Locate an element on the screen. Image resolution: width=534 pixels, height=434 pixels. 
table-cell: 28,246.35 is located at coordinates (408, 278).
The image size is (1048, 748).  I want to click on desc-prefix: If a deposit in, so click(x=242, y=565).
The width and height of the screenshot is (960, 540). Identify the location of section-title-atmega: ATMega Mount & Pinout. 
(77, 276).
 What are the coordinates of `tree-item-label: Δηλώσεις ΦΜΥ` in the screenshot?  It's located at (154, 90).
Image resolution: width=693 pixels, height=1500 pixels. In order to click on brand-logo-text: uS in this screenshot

---

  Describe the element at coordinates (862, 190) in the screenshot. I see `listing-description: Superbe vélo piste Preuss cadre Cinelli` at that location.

--

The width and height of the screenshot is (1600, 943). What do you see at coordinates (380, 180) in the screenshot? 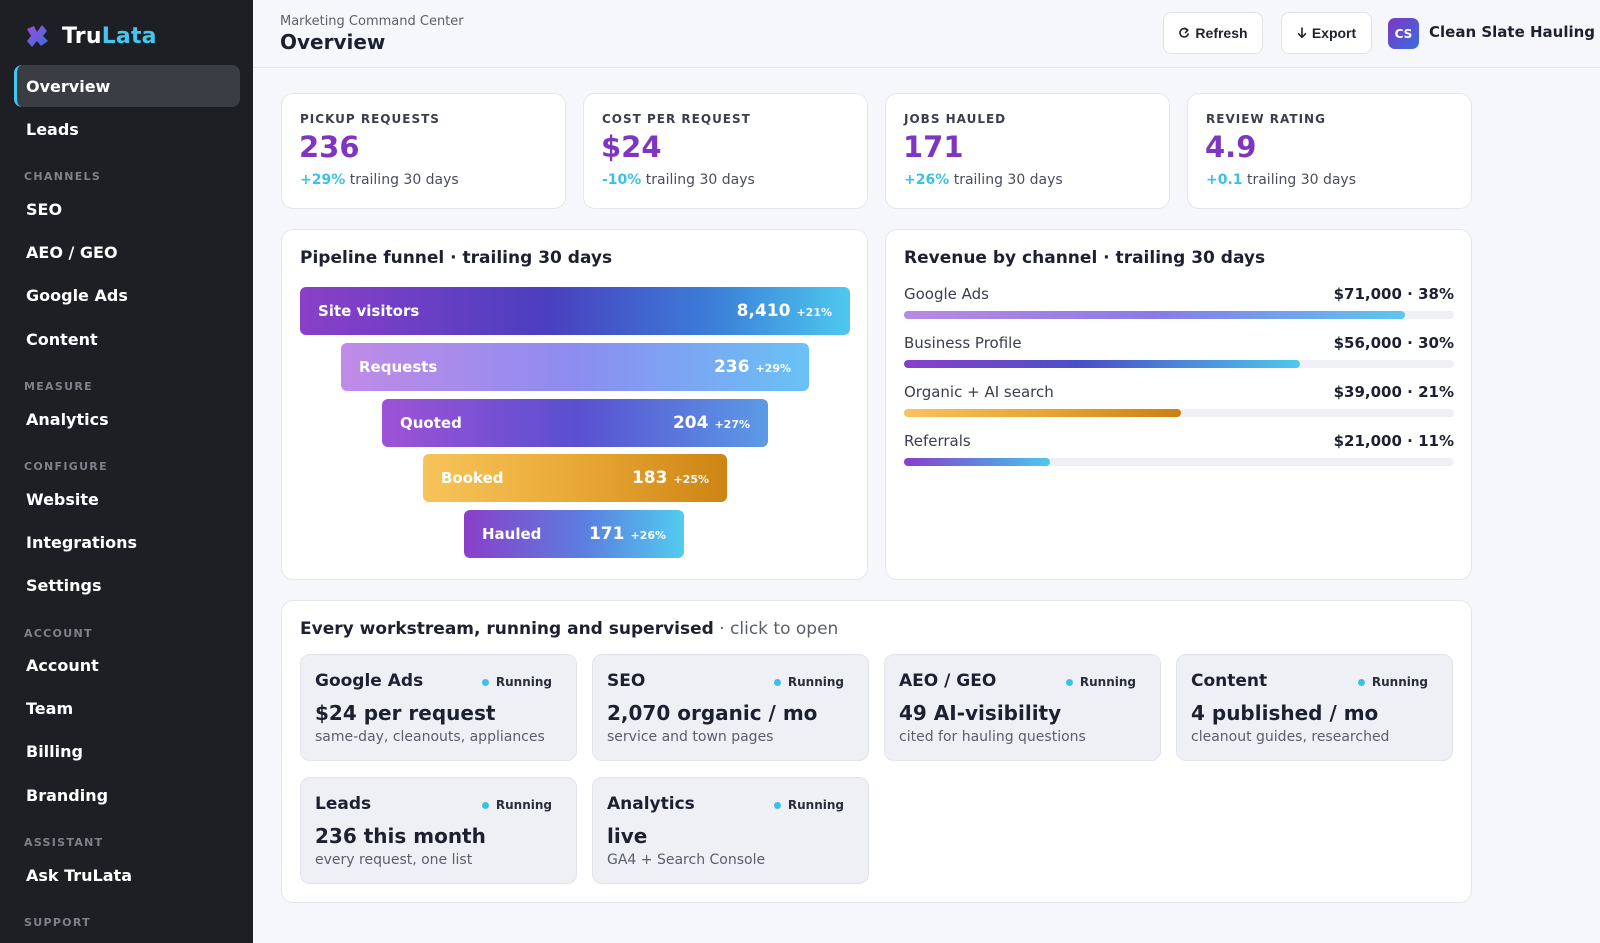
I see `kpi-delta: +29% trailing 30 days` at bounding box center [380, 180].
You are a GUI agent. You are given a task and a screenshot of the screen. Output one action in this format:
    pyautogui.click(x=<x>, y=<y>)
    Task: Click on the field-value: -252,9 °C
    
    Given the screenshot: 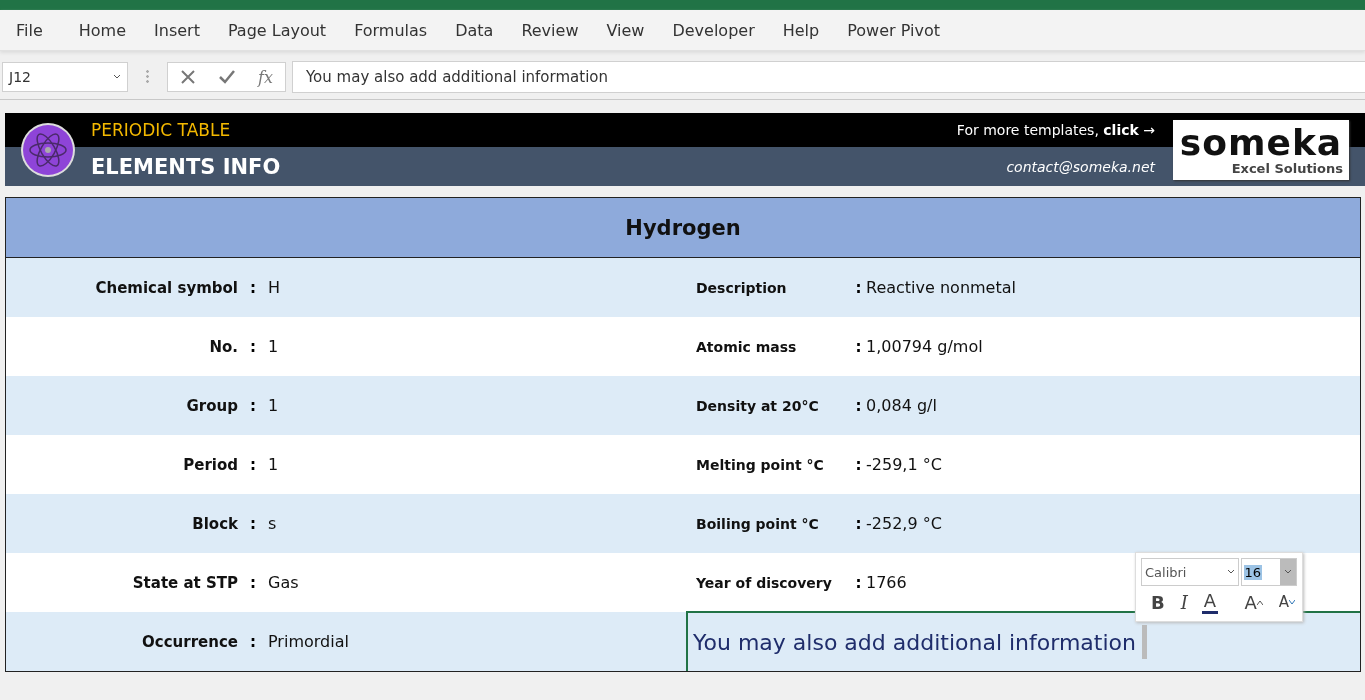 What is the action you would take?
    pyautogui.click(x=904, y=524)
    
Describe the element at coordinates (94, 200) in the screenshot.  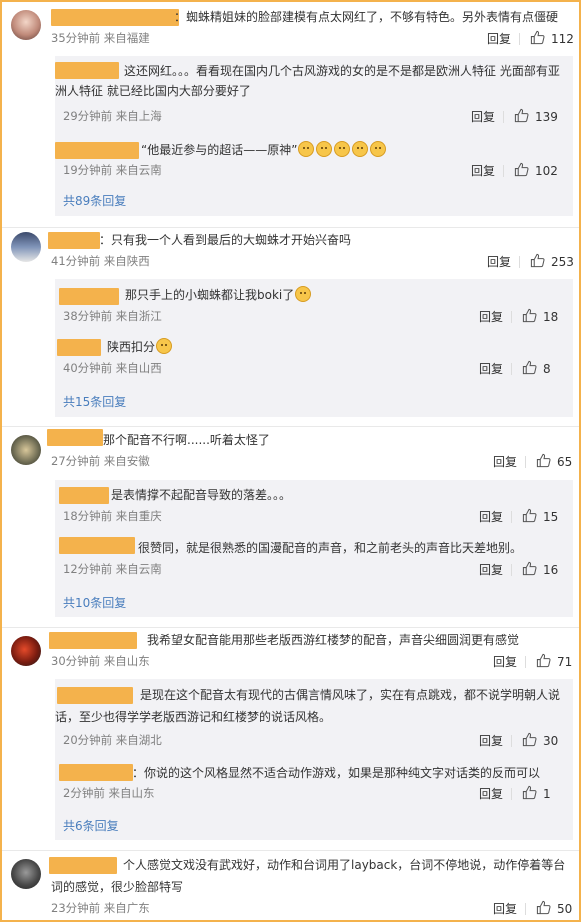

EXERCISE
Could you reproduce the material unchanged, starting at the line containing "Locate an element" and ending at the line containing "Image resolution: width=693", with both of those lines included?

SOLUTION FOR THIS EXERCISE
Locate an element on the screen. Image resolution: width=534 pixels, height=434 pixels. 
table-cell: 28,246.35 is located at coordinates (408, 278).
The image size is (1048, 748).  I want to click on desc-prefix: If a deposit in, so click(x=242, y=565).
The width and height of the screenshot is (960, 540). Identify the location of section-title-atmega: ATMega Mount & Pinout. 
(77, 276).
 What are the coordinates of `tree-item-label: Δηλώσεις ΦΜΥ` in the screenshot?  It's located at (154, 90).
Image resolution: width=693 pixels, height=1500 pixels. In order to click on brand-logo-text: uS in this screenshot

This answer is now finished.